- **DATA LISTING**:
□ □ □ □ □ □ □

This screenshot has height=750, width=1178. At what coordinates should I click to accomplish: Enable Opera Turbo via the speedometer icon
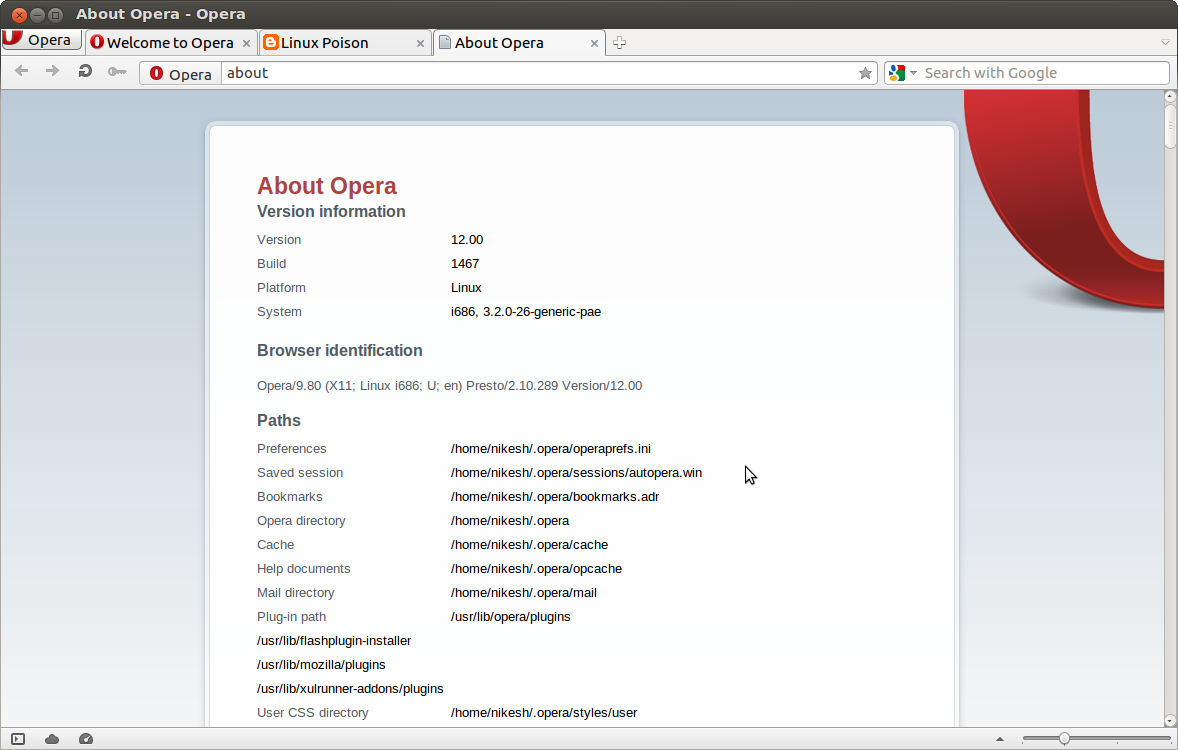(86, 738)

□ □ □ □ □ □ □

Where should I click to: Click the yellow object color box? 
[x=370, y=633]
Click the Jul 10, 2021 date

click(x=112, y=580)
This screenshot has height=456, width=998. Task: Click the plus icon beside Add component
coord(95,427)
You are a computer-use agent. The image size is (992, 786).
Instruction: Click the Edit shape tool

□ □ □ □ □ □ □

- **WHAT TO DO**: Looking at the data above, return every line from the one with "This screenshot has height=456, width=998." down to the one with "Instruction: Click the Edit shape tool", exactly and inclusively.

- **RESPONSE**:
This screenshot has height=456, width=998. Task: Click the plus icon beside Add component
coord(95,427)
You are a computer-use agent. The image size is (992, 786).
Instruction: Click the Edit shape tool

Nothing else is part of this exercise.